MS/DICYT Los logros de la ciencia y de la técnica pueden parecer muchas veces ajenos y aburridos, incluso más en un período de fiestas conocido por la sensualidad como es el carnaval brasileño. Sin embargo, este ha sido el novedoso tema de la escuela de samba Unidos da Tijuca, que ha desfilado este domingo en el sambódromo Marqués de Sapucaí en Río de Janeiro, presentando El sueño de la creación y la creación del sueño: el arte de la ciencia en el tiempo del imposible.
La escuela ha sorprendido a todos en la noche del domingo, al presentar una pirámide humana compuesta por 123 actores y bailarines pintados enteramente de azul, representando a la cadena del ADN. Otra de las atracciones de la escuela fue el actor Marcos Palma representando al físico Albert Einstein, a bordo de una máquina del tiempo que ha despertado a la curiosidad del público. En total, el desfile ha involucrado a 7 carrozas alegóricas y 4.200 participantes, distribuidos en 28 secciones.
El montaje hace hincapié en que todas los descubrimientos científicos a lo largo de la historia humana en algún momento no pasaban de sueños o deseos imposibles de la imaginación. La Ciencia, al desafiar los límites del cuerpo, de la gravedad, del espacio y de la transformación de la materia, ha hecho posibles estos sueños e incluso ha permitido al hombre concebir su propia creación. Según la sinopsis la performance divulgada por la escuela, su objetivo es enseñar un carnaval en el que “la ciencia, la técnica y el arte se encuentran para mostrar la extraordinaria capacidad creadora del hombre, a través de imágenes que cuentan la historia de los grandes sueños e invenciones de la humanidad”.
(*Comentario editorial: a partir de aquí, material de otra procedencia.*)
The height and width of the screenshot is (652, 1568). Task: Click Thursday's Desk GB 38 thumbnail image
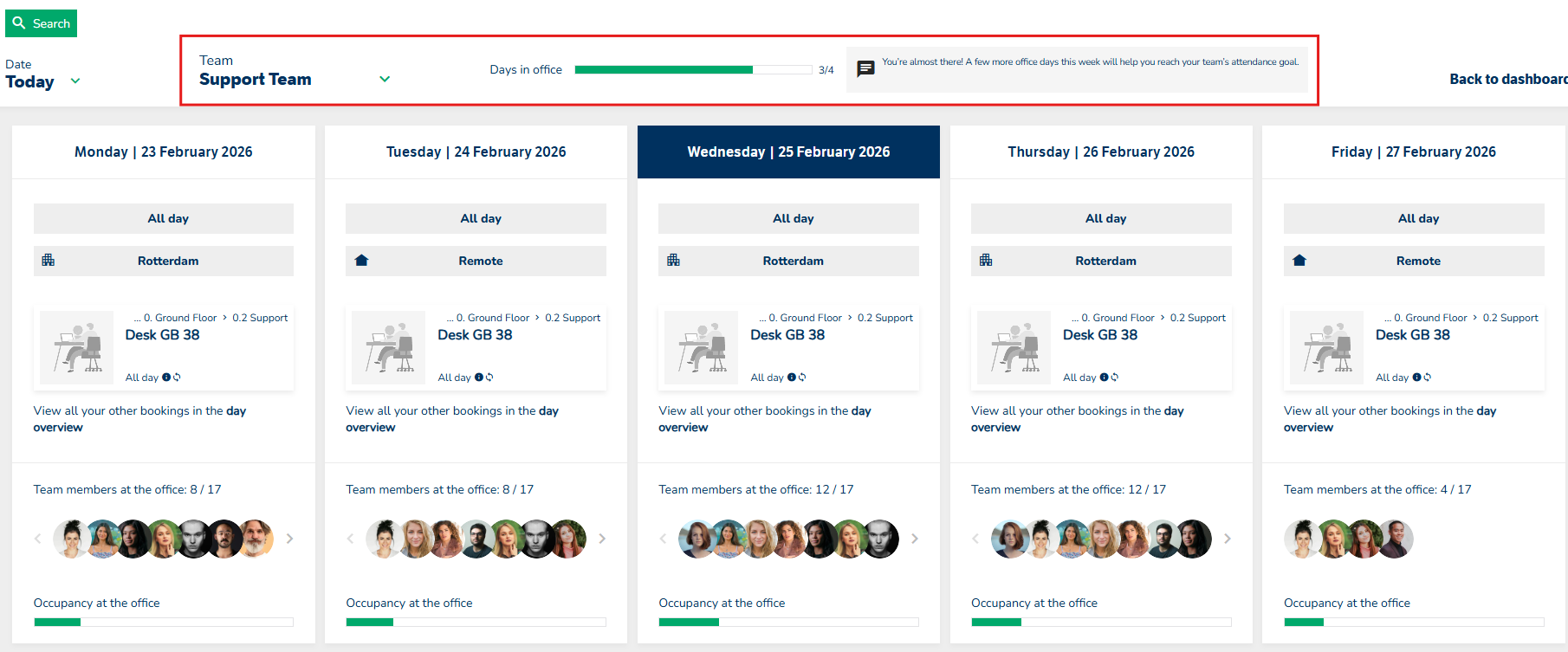point(1013,347)
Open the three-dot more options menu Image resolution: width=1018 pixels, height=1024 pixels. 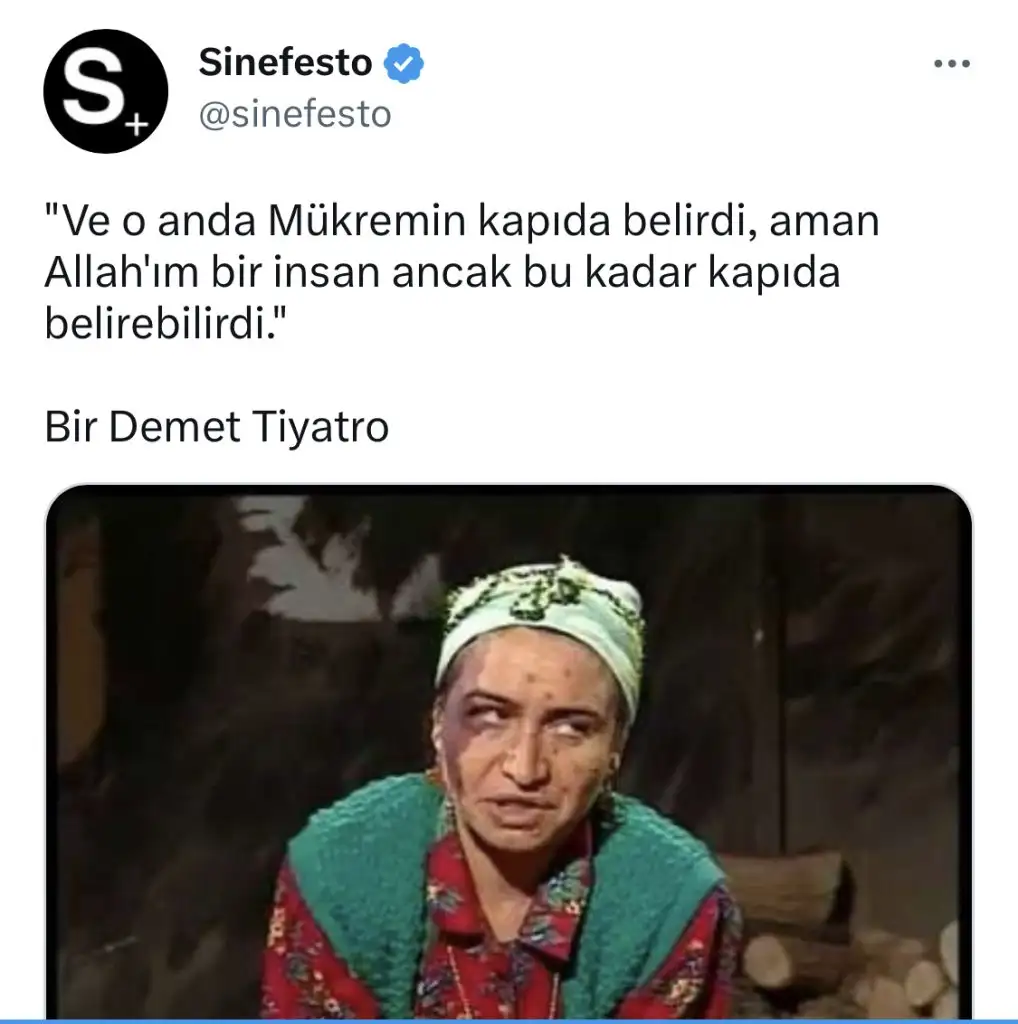(x=951, y=63)

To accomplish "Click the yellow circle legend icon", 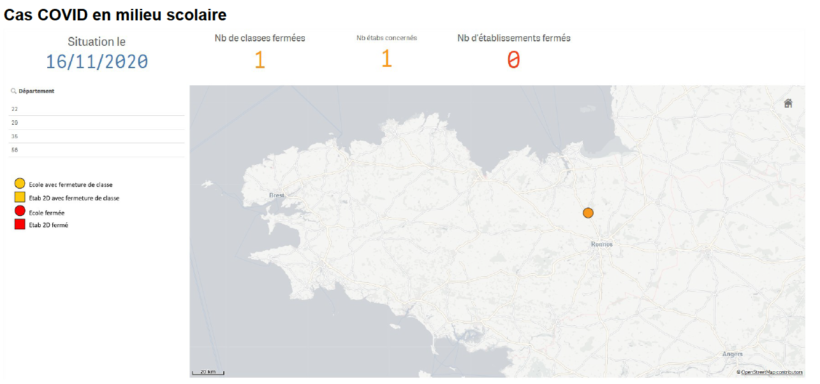I will click(19, 184).
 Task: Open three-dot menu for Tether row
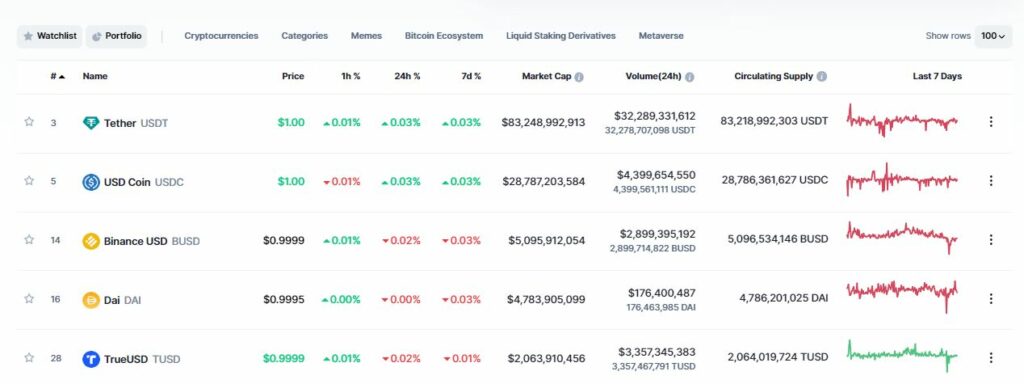pos(991,121)
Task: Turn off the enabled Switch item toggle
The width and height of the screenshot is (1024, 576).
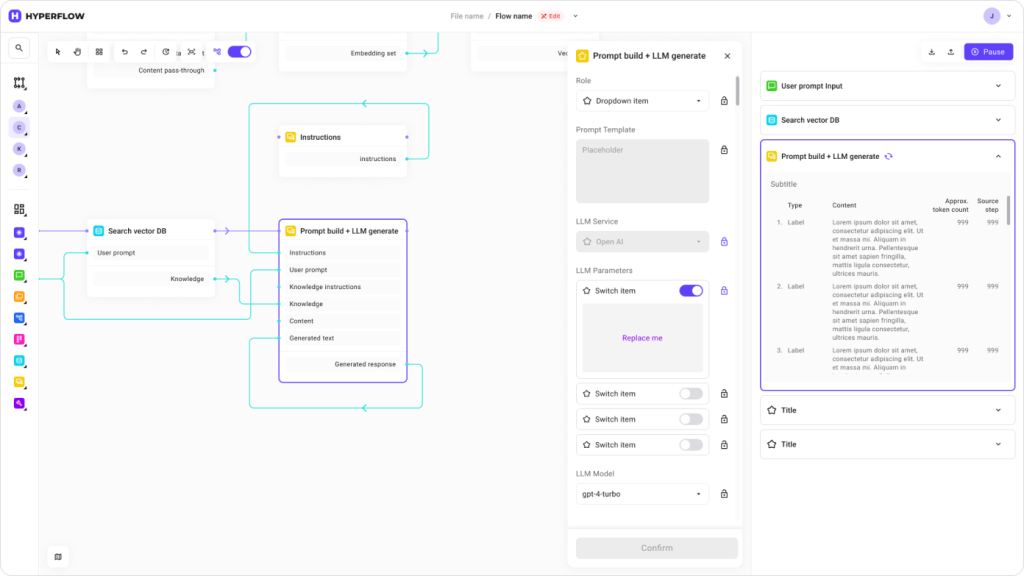Action: point(691,291)
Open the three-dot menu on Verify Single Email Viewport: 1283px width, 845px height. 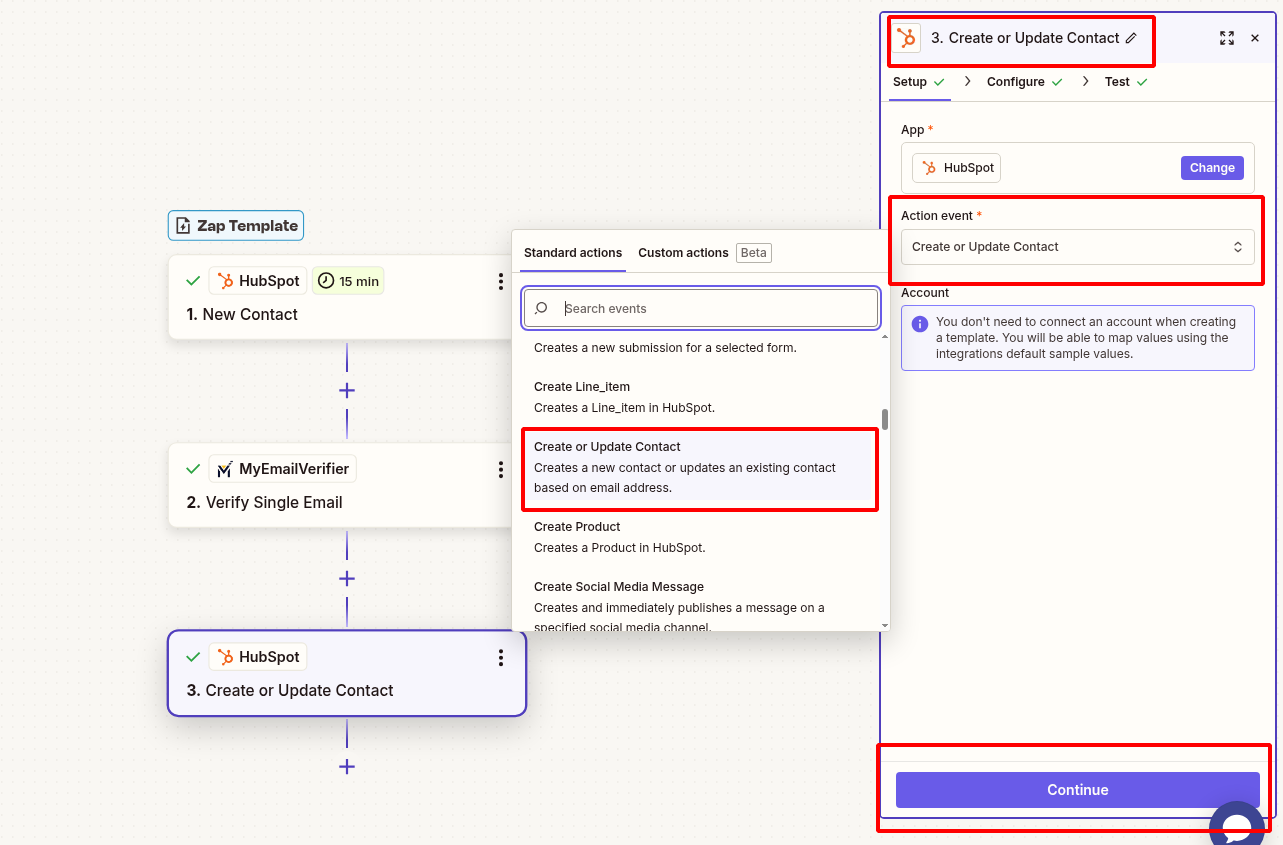[501, 469]
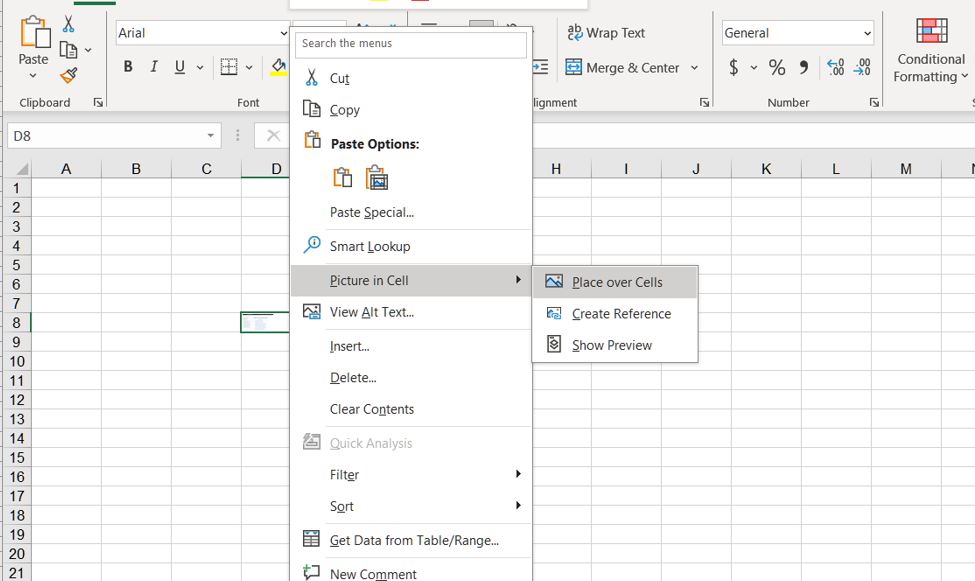The height and width of the screenshot is (581, 975).
Task: Toggle Italic formatting
Action: (154, 67)
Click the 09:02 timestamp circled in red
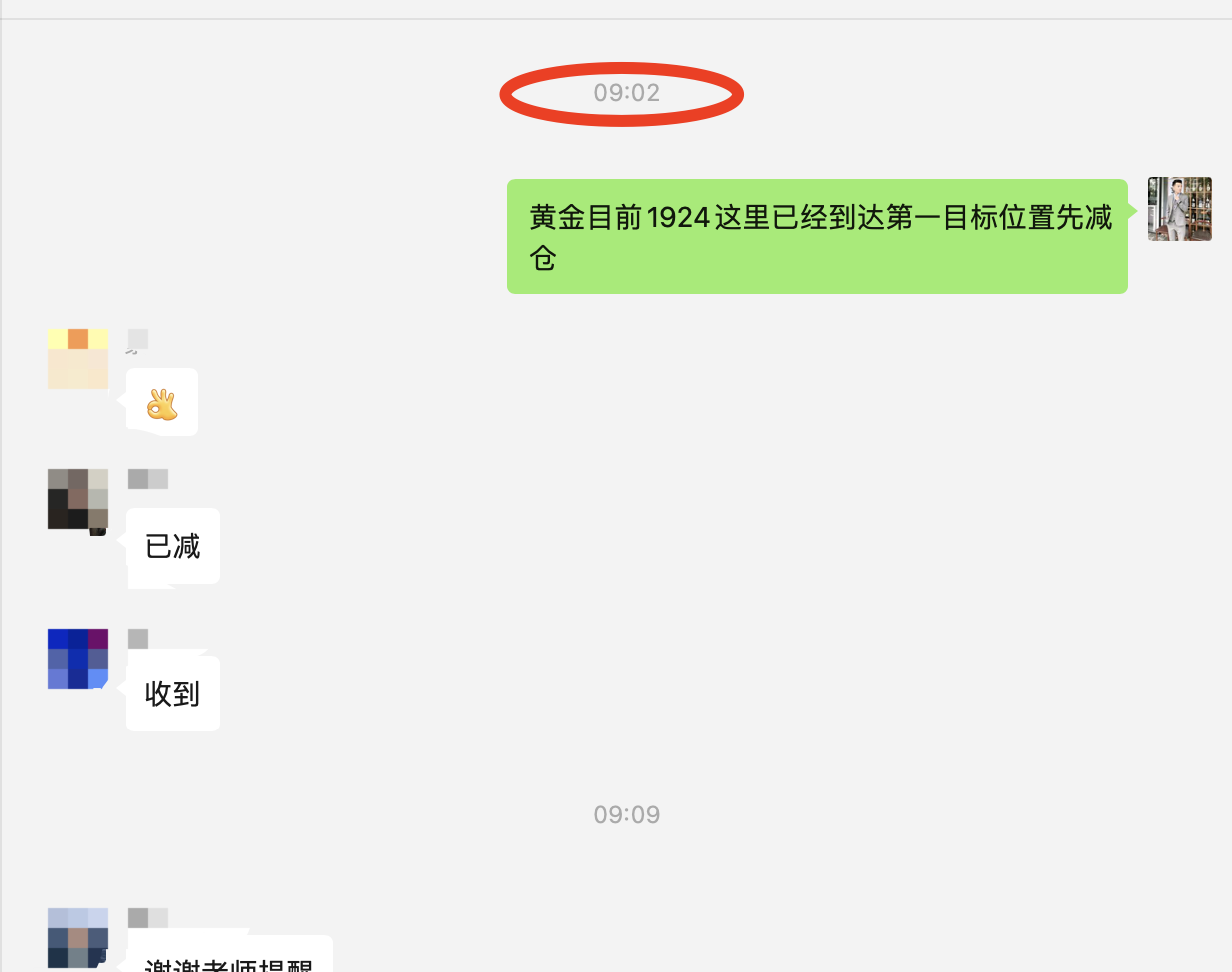Screen dimensions: 1232x972 (626, 93)
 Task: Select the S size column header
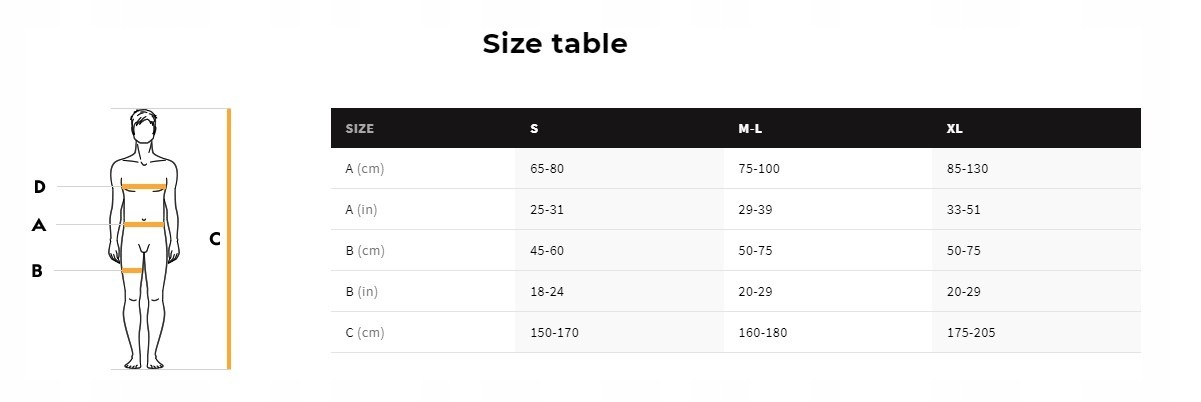pos(534,129)
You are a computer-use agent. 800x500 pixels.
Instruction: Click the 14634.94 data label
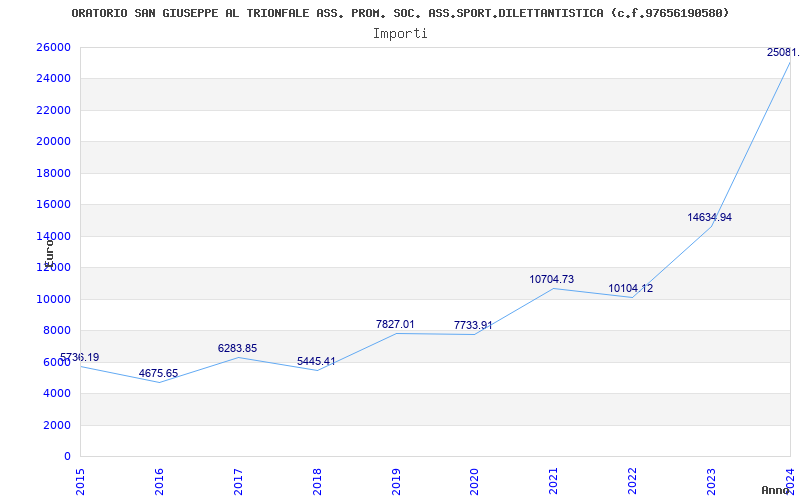tap(709, 217)
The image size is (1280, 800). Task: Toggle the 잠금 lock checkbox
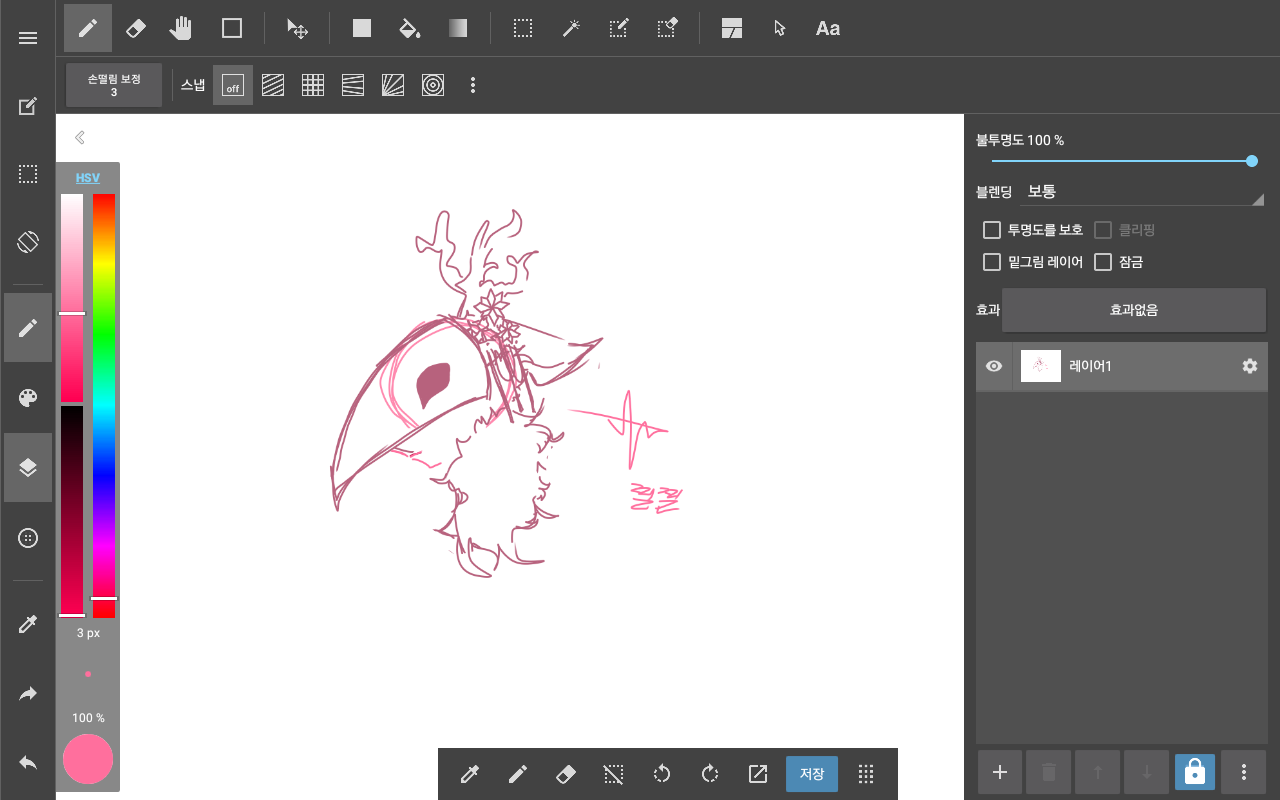pyautogui.click(x=1103, y=262)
Esta propuesta novedosa de llevar la Ciencia hacia las calles es resultado de una colaboración entre la Unidos de la Tijuca y la Casa de la Ciencia, un centro interactivo de ciencias perteneciente a la Universidad Federal de Rio de Janeiro. En los días previos al Carnaval, la escuela ha recibido incluso la visita del ministro de Ciencia y Tecnología de Brasil, lo que refleja una preocupación de las instituciones científico-tecnológicas de este país por popularizar la Ciencia.
Entre los famosos que han desfilado en la escuela, se ha contado con la presencia de varios científicos, con especial destaque para Roald Hoffman, premio Nobel de Química en 1981, quien ha percibido la importancia y la dimensión del evento, ya que las imágenes del desfile se han emitido a 200 países.